Task goal:
Pick up at the line with "Жалоба / Abuse (85, 2526)". Write it out exactly, along with each later line through the end of the data, and nothing more.
<<<<
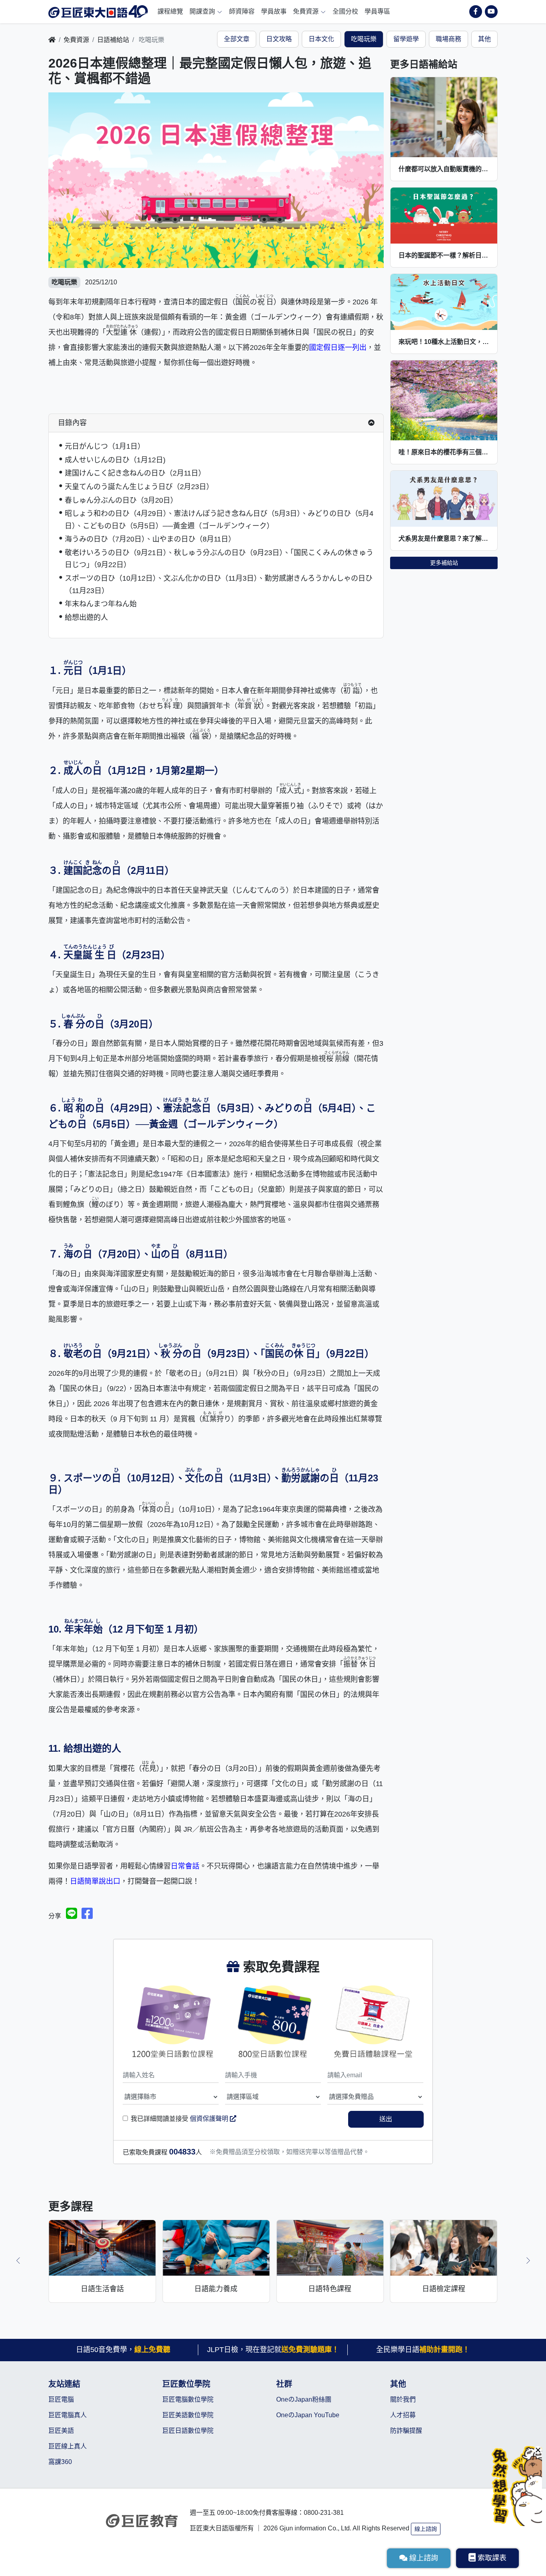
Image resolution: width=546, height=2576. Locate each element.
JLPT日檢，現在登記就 (273, 2350)
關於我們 (403, 2399)
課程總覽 (170, 11)
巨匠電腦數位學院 (187, 2399)
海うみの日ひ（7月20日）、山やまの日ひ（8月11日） (150, 539)
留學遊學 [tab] (406, 39)
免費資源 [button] (306, 11)
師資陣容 (242, 11)
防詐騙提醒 (406, 2430)
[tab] (216, 423)
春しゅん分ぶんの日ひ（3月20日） (121, 500)
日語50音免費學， (123, 2350)
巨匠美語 (61, 2430)
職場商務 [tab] (448, 39)
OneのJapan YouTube (307, 2415)
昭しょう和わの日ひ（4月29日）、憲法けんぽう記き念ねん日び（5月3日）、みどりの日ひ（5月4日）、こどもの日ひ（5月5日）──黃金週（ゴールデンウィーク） (219, 520)
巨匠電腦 (61, 2399)
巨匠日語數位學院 (187, 2430)
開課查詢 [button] (203, 11)
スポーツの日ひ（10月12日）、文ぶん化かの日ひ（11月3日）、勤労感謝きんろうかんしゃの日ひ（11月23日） (219, 584)
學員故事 (274, 11)
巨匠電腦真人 (67, 2415)
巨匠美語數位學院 (187, 2415)
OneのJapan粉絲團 (303, 2399)
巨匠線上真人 (67, 2446)
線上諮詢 (425, 2529)
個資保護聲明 (210, 2118)
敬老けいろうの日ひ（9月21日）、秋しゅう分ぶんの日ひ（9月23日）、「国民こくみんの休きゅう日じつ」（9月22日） (219, 559)
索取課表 (492, 2558)
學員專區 (377, 11)
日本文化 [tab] (321, 39)
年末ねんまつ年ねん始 (101, 604)
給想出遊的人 (86, 618)
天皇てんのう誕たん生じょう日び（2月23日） (139, 487)
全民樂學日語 (423, 2350)
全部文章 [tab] (236, 39)
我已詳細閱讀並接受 (180, 2118)
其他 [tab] (484, 39)
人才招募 (403, 2415)
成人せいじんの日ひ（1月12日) (115, 460)
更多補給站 (444, 563)
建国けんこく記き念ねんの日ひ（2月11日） (135, 473)
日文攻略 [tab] (279, 39)
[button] (18, 2260)
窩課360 (60, 2461)
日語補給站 (113, 39)
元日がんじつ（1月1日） (105, 446)
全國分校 (345, 11)
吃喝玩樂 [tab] (364, 39)
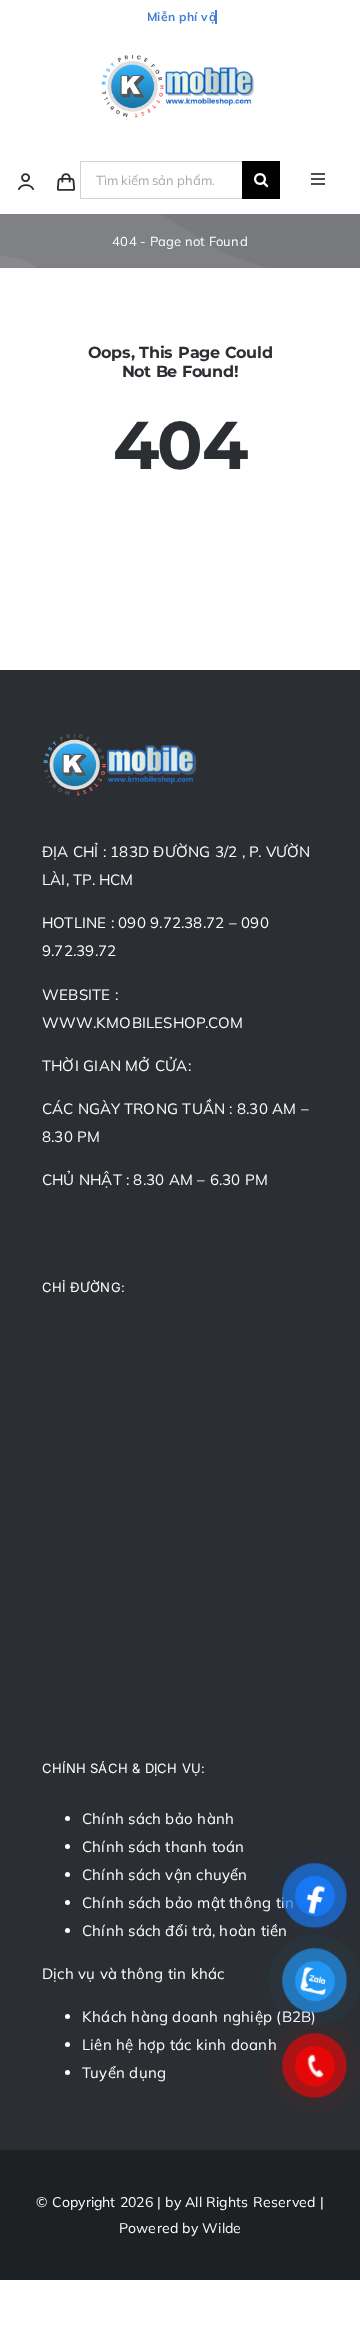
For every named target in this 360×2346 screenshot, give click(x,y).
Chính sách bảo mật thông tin (188, 1902)
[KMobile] (180, 58)
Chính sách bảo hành (158, 1818)
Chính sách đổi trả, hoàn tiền (185, 1930)
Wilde (221, 2228)
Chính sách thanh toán (163, 1846)
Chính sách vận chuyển (165, 1874)
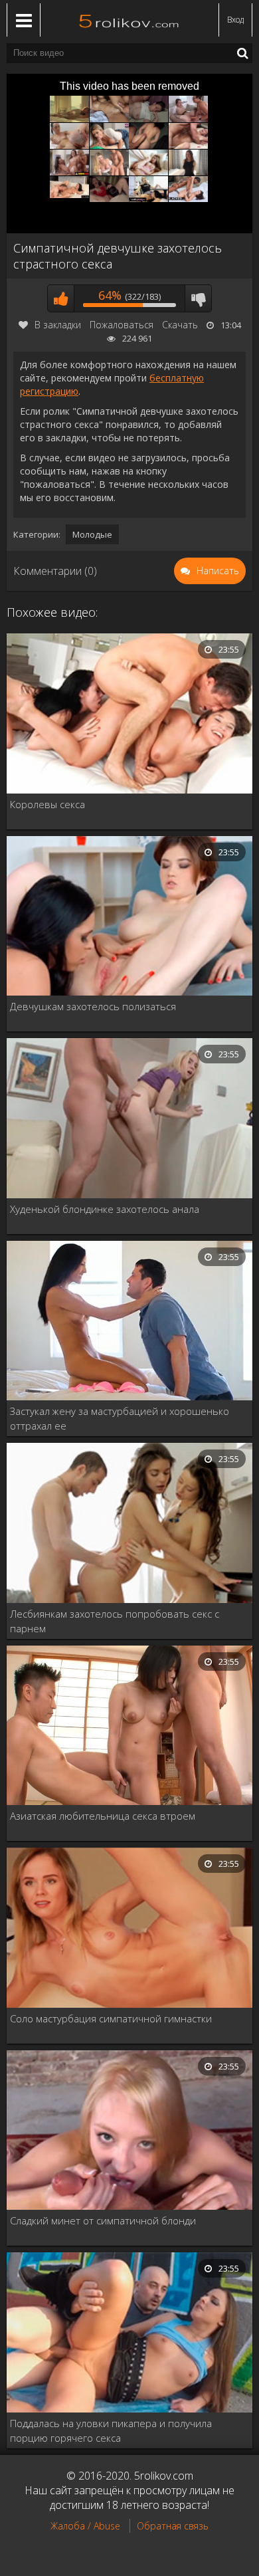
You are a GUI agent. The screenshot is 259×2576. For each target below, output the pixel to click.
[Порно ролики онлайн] (129, 20)
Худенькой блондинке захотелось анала (104, 1209)
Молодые (92, 534)
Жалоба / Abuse (85, 2526)
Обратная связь (173, 2526)
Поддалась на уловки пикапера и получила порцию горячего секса (111, 2430)
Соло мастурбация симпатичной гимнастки (111, 2018)
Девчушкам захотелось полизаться (93, 1006)
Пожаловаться (121, 324)
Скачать (180, 324)
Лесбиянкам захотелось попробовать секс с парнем (114, 1621)
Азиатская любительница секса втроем (102, 1815)
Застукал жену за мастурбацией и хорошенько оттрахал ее (119, 1418)
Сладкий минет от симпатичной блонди (103, 2220)
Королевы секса (47, 804)
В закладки (58, 324)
>>>>
Response box:
Жалоба / Abuse (85, 2526)
Обратная связь (173, 2526)
Поддалась на уловки пикапера и получила порцию горячего секса (111, 2430)
Соло мастурбация симпатичной гимнастки (111, 2018)
Девчушкам захотелось полизаться (93, 1006)
Пожаловаться (121, 324)
Скачать (180, 324)
Лесбиянкам захотелось попробовать секс с парнем (114, 1621)
Азиатская любительница секса втроем (102, 1815)
Застукал жену за мастурбацией и хорошенько оттрахал ее (119, 1418)
Сладкий минет от симпатичной блонди (103, 2220)
Королевы секса (47, 804)
В закладки (58, 324)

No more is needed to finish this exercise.